Whatever lines the data contains, output all of them unchanged.

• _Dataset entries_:
━━━━━━━━━━━━━━━━━━━━
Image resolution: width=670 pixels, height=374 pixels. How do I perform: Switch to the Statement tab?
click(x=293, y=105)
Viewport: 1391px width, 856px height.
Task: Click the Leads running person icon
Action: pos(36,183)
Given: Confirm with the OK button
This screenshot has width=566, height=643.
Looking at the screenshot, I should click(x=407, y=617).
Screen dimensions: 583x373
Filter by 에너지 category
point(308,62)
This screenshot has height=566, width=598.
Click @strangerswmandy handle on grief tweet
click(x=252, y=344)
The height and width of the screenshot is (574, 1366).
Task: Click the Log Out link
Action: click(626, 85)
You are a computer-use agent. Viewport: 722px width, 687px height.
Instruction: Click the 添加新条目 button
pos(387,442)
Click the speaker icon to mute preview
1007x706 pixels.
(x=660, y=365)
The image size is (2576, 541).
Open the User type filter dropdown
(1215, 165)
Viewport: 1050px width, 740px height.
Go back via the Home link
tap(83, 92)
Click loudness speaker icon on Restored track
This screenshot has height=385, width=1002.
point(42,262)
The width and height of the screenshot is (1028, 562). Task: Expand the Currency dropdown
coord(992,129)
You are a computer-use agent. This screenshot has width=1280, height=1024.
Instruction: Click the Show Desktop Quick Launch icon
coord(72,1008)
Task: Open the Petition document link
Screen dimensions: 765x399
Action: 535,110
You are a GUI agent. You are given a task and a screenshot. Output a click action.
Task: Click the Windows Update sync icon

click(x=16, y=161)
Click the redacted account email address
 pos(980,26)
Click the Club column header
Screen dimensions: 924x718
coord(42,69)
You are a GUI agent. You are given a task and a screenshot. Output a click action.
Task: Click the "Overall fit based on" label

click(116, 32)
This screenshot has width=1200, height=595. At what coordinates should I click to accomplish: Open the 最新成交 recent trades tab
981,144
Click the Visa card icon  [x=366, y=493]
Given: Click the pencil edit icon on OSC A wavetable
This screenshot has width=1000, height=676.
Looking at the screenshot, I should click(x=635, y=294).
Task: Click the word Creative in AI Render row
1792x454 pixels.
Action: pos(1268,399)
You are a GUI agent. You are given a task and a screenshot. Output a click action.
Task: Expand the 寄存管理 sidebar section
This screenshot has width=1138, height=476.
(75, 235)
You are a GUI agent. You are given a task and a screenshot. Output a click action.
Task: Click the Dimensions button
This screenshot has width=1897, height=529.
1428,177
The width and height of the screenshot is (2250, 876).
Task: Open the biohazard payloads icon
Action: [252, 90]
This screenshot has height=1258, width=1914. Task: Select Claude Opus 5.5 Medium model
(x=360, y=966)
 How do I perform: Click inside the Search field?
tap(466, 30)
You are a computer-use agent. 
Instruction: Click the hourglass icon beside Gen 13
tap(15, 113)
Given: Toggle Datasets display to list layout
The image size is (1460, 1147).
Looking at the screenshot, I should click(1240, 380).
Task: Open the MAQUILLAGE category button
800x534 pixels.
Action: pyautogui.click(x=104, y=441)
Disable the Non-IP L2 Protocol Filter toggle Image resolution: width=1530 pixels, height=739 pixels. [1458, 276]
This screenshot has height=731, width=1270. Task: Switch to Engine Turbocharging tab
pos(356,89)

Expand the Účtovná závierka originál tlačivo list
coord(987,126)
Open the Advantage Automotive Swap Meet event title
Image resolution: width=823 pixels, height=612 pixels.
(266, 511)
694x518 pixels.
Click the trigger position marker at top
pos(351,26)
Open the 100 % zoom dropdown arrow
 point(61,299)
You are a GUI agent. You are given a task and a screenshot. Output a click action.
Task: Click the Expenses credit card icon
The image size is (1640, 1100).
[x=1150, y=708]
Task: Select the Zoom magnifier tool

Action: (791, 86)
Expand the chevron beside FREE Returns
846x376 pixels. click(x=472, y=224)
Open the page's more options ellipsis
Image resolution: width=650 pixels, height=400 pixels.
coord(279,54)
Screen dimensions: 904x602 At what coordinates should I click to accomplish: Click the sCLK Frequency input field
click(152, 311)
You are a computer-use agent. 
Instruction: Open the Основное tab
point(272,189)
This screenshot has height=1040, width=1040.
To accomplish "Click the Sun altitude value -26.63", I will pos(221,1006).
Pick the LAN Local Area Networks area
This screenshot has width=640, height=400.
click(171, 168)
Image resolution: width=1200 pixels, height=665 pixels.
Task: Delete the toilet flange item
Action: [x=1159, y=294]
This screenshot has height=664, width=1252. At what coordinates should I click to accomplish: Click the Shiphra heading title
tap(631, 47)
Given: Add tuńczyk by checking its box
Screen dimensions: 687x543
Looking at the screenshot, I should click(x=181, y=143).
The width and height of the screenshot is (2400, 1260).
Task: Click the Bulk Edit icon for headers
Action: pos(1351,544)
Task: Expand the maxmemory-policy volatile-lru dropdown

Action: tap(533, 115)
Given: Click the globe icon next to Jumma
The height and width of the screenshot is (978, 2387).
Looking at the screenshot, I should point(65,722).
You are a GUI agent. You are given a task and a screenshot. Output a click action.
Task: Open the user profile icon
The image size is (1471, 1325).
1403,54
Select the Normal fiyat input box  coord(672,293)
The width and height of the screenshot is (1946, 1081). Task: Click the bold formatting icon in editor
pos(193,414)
━━━━━━━━━━━━━━━━━━━━
• _Exercise answer_:
Image resolution: width=670 pixels, height=374 pixels. How do I perform: Switch to the Statement tab?
click(x=293, y=105)
Viewport: 1391px width, 856px height.
Task: Click the Leads running person icon
Action: pos(36,183)
Given: Confirm with the OK button
This screenshot has width=566, height=643.
Looking at the screenshot, I should click(x=407, y=617).
Screen dimensions: 583x373
Filter by 에너지 category
point(308,62)
This screenshot has height=566, width=598.
Click @strangerswmandy handle on grief tweet
click(x=252, y=344)
The height and width of the screenshot is (574, 1366).
Task: Click the Log Out link
Action: click(626, 85)
You are a computer-use agent. Viewport: 722px width, 687px height.
Instruction: Click the 添加新条目 button
pos(387,442)
Click the speaker icon to mute preview
1007x706 pixels.
(x=660, y=365)
The image size is (2576, 541).
Open the User type filter dropdown
(1215, 165)
Viewport: 1050px width, 740px height.
Go back via the Home link
tap(83, 92)
Click loudness speaker icon on Restored track
This screenshot has height=385, width=1002.
point(42,262)
The width and height of the screenshot is (1028, 562). Task: Expand the Currency dropdown
coord(992,129)
You are a computer-use agent. This screenshot has width=1280, height=1024.
Instruction: Click the Show Desktop Quick Launch icon
coord(72,1008)
Task: Open the Petition document link
Screen dimensions: 765x399
Action: 535,110
You are a GUI agent. You are given a task and a screenshot. Output a click action.
Task: Click the Windows Update sync icon

click(x=16, y=161)
Click the redacted account email address
 pos(980,26)
Click the Club column header
Screen dimensions: 924x718
coord(42,69)
You are a GUI agent. You are given a task and a screenshot. Output a click action.
Task: Click the "Overall fit based on" label

click(116, 32)
This screenshot has width=1200, height=595. At what coordinates should I click to accomplish: Open the 最新成交 recent trades tab
981,144
Click the Visa card icon  [x=366, y=493]
Given: Click the pencil edit icon on OSC A wavetable
This screenshot has width=1000, height=676.
Looking at the screenshot, I should click(x=635, y=294).
Task: Click the word Creative in AI Render row
1792x454 pixels.
Action: pos(1268,399)
You are a GUI agent. You are given a task and a screenshot. Output a click action.
Task: Expand the 寄存管理 sidebar section
This screenshot has width=1138, height=476.
(75, 235)
You are a GUI agent. You are given a task and a screenshot. Output a click action.
Task: Click the Dimensions button
This screenshot has width=1897, height=529.
1428,177
The width and height of the screenshot is (2250, 876).
Task: Open the biohazard payloads icon
Action: [252, 90]
This screenshot has height=1258, width=1914. Task: Select Claude Opus 5.5 Medium model
(x=360, y=966)
 How do I perform: Click inside the Search field?
tap(466, 30)
You are a computer-use agent. 
Instruction: Click the hourglass icon beside Gen 13
tap(15, 113)
Given: Toggle Datasets display to list layout
The image size is (1460, 1147).
Looking at the screenshot, I should click(1240, 380).
Task: Open the MAQUILLAGE category button
800x534 pixels.
Action: pyautogui.click(x=104, y=441)
Disable the Non-IP L2 Protocol Filter toggle Image resolution: width=1530 pixels, height=739 pixels. [1458, 276]
This screenshot has height=731, width=1270. Task: Switch to Engine Turbocharging tab
pos(356,89)

Expand the Účtovná závierka originál tlačivo list
coord(987,126)
Open the Advantage Automotive Swap Meet event title
Image resolution: width=823 pixels, height=612 pixels.
(266, 511)
694x518 pixels.
Click the trigger position marker at top
pos(351,26)
Open the 100 % zoom dropdown arrow
 point(61,299)
You are a GUI agent. You are given a task and a screenshot. Output a click action.
Task: Click the Expenses credit card icon
The image size is (1640, 1100).
[x=1150, y=708]
Task: Select the Zoom magnifier tool

Action: (791, 86)
Expand the chevron beside FREE Returns
846x376 pixels. click(x=472, y=224)
Open the page's more options ellipsis
Image resolution: width=650 pixels, height=400 pixels.
coord(279,54)
Screen dimensions: 904x602 At what coordinates should I click to accomplish: Click the sCLK Frequency input field
click(152, 311)
You are a computer-use agent. 
Instruction: Open the Основное tab
point(272,189)
This screenshot has height=1040, width=1040.
To accomplish "Click the Sun altitude value -26.63", I will pos(221,1006).
Pick the LAN Local Area Networks area
This screenshot has width=640, height=400.
click(171, 168)
Image resolution: width=1200 pixels, height=665 pixels.
Task: Delete the toilet flange item
Action: [x=1159, y=294]
This screenshot has height=664, width=1252. At what coordinates should I click to accomplish: Click the Shiphra heading title
tap(631, 47)
Given: Add tuńczyk by checking its box
Screen dimensions: 687x543
Looking at the screenshot, I should click(x=181, y=143).
The width and height of the screenshot is (2400, 1260).
Task: Click the Bulk Edit icon for headers
Action: pos(1351,544)
Task: Expand the maxmemory-policy volatile-lru dropdown

Action: tap(533, 115)
Given: Click the globe icon next to Jumma
The height and width of the screenshot is (978, 2387).
Looking at the screenshot, I should point(65,722).
You are a GUI agent. You are given a task and a screenshot. Output a click action.
Task: Open the user profile icon
The image size is (1471, 1325).
1403,54
Select the Normal fiyat input box  coord(672,293)
The width and height of the screenshot is (1946, 1081). Task: Click the bold formatting icon in editor
pos(193,414)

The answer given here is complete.